Gather all lines with "Close" from the records.

<<<<

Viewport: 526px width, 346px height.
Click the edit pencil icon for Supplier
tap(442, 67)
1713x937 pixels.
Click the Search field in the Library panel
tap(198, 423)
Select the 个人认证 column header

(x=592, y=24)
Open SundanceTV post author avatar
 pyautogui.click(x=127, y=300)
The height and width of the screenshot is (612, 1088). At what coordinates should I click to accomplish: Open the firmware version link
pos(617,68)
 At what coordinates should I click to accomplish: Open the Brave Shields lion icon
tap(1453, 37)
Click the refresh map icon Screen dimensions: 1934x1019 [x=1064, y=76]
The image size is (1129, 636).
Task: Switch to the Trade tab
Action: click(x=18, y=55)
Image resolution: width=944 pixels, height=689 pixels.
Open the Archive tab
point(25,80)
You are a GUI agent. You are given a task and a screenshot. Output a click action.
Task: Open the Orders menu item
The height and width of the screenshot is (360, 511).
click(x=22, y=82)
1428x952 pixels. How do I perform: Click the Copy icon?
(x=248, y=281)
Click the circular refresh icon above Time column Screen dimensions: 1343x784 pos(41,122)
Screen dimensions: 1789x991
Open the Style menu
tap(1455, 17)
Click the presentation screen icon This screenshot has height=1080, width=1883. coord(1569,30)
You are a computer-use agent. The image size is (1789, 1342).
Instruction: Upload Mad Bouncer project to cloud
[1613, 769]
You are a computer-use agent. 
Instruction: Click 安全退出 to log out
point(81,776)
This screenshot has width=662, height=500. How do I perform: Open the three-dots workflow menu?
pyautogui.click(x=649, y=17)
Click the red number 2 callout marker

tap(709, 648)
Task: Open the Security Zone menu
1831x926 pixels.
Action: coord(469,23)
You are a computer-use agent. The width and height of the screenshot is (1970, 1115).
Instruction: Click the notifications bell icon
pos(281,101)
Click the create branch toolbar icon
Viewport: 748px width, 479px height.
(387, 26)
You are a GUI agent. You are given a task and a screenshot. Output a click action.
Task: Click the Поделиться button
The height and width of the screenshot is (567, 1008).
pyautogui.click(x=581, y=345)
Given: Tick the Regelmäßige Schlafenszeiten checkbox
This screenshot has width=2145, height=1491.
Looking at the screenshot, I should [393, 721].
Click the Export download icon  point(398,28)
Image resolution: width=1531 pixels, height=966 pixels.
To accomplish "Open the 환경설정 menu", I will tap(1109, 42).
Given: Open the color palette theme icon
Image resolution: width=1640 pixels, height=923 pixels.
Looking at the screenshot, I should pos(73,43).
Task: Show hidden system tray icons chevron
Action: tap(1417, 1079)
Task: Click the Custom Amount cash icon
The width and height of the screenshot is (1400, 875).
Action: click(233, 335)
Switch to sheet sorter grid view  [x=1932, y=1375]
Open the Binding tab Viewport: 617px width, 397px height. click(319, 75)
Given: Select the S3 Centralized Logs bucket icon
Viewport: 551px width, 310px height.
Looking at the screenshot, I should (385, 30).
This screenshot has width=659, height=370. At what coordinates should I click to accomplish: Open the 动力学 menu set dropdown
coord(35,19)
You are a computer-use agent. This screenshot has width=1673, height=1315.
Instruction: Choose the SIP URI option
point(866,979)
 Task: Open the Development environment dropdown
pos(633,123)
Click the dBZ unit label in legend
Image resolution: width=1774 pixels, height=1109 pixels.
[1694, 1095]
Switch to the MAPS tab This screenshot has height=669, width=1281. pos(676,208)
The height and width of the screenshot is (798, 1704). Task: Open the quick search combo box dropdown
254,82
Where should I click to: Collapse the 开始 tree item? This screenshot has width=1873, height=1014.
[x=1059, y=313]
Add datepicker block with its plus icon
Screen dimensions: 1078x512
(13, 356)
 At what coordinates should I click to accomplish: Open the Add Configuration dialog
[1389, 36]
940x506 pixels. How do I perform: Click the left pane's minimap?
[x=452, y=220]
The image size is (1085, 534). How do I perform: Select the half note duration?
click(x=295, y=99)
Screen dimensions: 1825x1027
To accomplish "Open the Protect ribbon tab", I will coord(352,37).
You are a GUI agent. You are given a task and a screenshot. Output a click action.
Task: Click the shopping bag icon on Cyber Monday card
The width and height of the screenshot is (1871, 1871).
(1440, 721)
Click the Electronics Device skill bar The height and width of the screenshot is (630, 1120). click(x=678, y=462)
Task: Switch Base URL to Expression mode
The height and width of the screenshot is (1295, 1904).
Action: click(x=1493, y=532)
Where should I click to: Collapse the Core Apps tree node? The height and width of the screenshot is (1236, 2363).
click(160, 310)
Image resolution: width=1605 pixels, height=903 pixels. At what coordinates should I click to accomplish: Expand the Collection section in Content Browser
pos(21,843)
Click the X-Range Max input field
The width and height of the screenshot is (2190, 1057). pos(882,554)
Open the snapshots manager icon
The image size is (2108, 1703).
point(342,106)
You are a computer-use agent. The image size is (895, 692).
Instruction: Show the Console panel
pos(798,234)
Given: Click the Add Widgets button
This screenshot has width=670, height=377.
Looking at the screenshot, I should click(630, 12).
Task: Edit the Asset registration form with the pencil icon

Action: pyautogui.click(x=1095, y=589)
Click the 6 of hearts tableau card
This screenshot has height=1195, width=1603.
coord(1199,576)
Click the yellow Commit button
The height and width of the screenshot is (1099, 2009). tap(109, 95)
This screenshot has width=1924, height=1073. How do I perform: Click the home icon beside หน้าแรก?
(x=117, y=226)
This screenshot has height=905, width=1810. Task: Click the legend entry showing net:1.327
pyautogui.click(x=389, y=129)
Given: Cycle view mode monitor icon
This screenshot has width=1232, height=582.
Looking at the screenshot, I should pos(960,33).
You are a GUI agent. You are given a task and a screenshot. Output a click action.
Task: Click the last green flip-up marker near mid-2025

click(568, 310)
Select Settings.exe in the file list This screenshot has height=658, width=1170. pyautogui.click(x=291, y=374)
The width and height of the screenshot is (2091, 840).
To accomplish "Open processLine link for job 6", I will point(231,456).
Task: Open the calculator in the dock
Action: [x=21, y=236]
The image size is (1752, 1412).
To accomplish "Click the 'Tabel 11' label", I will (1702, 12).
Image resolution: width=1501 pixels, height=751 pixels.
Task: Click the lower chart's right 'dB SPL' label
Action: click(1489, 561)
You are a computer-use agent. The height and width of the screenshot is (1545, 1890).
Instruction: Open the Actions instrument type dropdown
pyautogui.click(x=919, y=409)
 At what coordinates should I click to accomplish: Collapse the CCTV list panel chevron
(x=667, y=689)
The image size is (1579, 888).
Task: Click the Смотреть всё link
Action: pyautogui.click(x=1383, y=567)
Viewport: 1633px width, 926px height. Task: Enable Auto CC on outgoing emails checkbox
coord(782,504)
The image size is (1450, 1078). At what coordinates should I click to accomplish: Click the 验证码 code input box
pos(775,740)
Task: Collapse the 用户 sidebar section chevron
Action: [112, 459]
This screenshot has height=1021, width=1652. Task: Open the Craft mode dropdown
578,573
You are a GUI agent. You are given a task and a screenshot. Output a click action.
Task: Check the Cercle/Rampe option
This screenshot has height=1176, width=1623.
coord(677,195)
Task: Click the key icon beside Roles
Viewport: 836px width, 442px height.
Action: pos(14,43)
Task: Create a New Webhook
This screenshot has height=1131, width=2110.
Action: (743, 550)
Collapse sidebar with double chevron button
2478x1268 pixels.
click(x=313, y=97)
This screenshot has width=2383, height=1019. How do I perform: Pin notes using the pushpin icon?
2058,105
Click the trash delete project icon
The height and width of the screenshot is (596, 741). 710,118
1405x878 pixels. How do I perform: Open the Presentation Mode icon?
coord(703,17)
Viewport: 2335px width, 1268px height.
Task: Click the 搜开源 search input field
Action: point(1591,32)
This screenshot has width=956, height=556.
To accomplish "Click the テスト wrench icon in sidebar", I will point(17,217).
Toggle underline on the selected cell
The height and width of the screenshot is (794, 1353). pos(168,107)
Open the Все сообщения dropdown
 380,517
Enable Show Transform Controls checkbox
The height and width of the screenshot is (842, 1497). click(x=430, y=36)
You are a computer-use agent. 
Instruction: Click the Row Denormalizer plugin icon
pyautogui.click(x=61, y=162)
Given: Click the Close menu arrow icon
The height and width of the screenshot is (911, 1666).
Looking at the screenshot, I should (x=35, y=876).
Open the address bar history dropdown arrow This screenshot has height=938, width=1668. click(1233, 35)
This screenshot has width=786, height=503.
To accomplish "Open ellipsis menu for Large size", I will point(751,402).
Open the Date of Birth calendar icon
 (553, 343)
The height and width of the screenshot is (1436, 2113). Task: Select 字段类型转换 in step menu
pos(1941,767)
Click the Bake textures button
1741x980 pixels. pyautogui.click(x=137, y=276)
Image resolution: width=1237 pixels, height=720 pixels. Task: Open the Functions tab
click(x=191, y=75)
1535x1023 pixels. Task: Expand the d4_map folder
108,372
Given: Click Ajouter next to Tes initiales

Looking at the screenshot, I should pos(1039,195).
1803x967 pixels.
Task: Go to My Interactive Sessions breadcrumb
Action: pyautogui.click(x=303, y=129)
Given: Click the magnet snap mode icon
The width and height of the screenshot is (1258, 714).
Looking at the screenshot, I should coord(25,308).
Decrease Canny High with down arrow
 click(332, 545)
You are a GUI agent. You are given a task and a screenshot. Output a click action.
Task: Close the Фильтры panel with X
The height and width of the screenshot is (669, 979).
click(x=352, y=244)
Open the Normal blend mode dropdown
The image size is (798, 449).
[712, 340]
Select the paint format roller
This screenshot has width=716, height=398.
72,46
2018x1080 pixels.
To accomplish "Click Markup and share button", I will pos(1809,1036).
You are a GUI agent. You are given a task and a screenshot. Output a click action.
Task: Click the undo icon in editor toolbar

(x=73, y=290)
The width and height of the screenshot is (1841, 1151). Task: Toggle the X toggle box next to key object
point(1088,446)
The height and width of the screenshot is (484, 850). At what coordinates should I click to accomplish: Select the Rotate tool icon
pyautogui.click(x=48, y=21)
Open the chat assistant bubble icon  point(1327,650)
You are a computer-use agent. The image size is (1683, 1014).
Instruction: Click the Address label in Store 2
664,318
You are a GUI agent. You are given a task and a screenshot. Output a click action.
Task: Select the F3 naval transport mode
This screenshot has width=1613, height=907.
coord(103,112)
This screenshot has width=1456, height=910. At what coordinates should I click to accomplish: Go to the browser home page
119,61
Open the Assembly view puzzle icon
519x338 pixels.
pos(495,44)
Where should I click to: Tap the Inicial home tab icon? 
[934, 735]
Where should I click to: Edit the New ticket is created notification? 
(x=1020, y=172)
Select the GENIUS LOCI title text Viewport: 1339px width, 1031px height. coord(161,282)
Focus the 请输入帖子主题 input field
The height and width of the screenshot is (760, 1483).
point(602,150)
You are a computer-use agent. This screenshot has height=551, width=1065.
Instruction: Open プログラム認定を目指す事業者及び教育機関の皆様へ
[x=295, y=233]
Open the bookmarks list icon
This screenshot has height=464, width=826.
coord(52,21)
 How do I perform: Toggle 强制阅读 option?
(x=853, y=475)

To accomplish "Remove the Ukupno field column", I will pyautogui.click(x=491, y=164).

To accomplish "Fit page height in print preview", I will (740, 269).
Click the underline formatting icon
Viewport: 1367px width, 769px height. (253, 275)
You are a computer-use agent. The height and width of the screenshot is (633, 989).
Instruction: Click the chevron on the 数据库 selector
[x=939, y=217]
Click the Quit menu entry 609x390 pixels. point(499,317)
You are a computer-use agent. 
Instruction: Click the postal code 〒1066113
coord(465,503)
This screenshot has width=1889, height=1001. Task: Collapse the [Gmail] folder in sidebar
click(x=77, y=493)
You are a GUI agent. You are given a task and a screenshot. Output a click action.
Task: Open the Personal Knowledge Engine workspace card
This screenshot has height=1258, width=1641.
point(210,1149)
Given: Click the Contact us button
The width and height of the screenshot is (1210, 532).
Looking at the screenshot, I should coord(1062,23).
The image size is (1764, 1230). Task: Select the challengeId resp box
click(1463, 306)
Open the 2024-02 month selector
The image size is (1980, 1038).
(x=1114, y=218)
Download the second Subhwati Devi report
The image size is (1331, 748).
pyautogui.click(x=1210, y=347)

>>>>

## Output of the task:
Given: Click the Close menu arrow icon
Task: Close the Фильтры panel with X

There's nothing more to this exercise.